The five-person play, coming in at around two hours, is nicely split into two acts, three scenes each, letting viewers get comfortable for a split second before another twist arrives. And there are quite a few surprises in the John Neville-Andrews directed show.
For starters, there’s the big question of will Sidney actually kill a younger playwright to gain financial success? Which then leads to so many more, such as whose death is Helga Ten Dorp predicting when she talks about the mystery man in boots? Who’s the woman that will use the dagger? Who’s really dead? Who can you trust? And that’s all before Act Two.

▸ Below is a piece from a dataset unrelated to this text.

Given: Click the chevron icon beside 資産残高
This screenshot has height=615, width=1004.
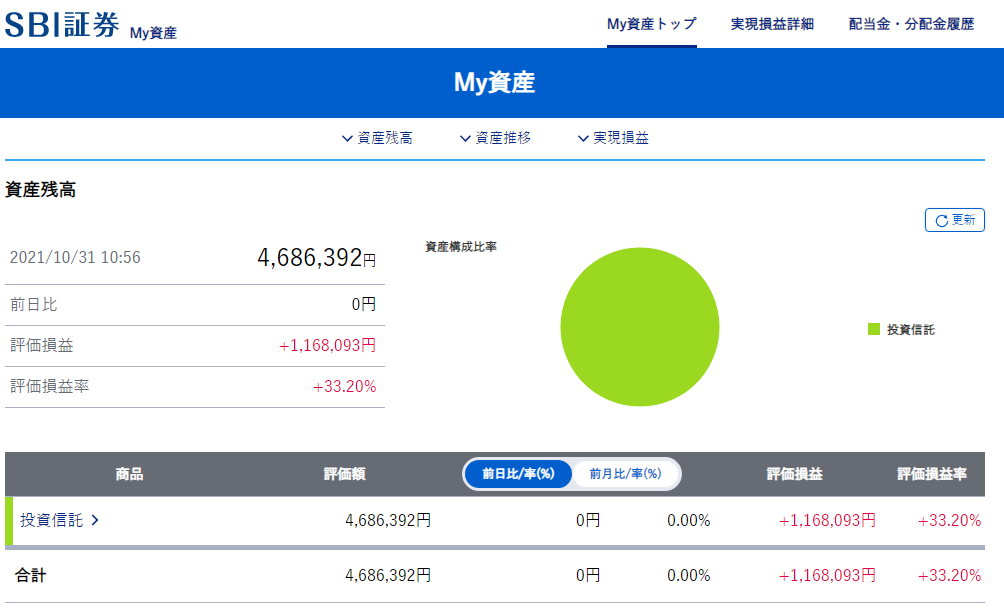Looking at the screenshot, I should pyautogui.click(x=347, y=139).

Sidney Bruhl, executed by the booming voice of Jim Porterfield, is a playwright that hasn’t written a hit in 18 years. He has received a script from Clifford Anderson (Rob Pantano), a young man that was at his summer seminar, that turns out to be a smash, making Sidney instantly green with envy. Sidney’s wife, Myrah (Wendy Hedstrom), proceeds to suggest that he invite the young playwright to their home, which leads to a very interesting conversation between the couple, making viewers, and Myrah, wonder if Sidney has it in him to kill Cliff and claim the play as his own. What follows is murder, revealed secrets, suspense and a lot of laughs.
The more I watched this show the more I thought this script could be in the hands of the five worst actors in the world and it would have still been good, which speaks volumes of Levin’s play. Thankfully these are far from the worst five actors in the world, making it all the better to sit through.
For starters, there’s Porterfield. His portrayal of Sidney is perfection, making us laugh with him one moment with his exceptionally dry sarcasm, and stun us into silence during a few of the more intense moments of the show. Porterfield also has the ability to say very little at times but still tell so much through his facial expressions and movements. His ability to move so quickly from emotion to emotion is something to watch in awe.
Then there’s Helga ten Dorp. Terry Heck is unbelievably hysterical to watch as the psychic. Everything about her performance is over-the-top, from her mannerisms to her clothes and accent, and I mean that as a compliment. With the wrong actor, Helga could have been taken as a side character that was annoying and not funny, but I loved every single minute Heck was out there.
Rob Murphy’s set and lighting design is noteworthy as well. This was one of the best sets I’ve seen in my time as a critic. Everything about it spoke volumes as to who Sidney and Myrah were, everything from the drink cart with the over-priced brandy down to Sidney’s typewriter and cord telephone. There were so many small details that other set designers may not have placed, such as the wide variety of weapons on the walls and the gorgeous chandeliers that hung above the room. Murphy’s lighting design had the ability to make it look like a storm was brewing outside and change the scene from night to day, at times making moments much more ominous.
The show may be taking place in 1978, but it isn’t one that will be considered dated any time soon. If you love a good whodunit, or a comedy, this one will leave you on the edge of your seat in-between moments of laughter, and really make you wonder what you would be willing to do for success.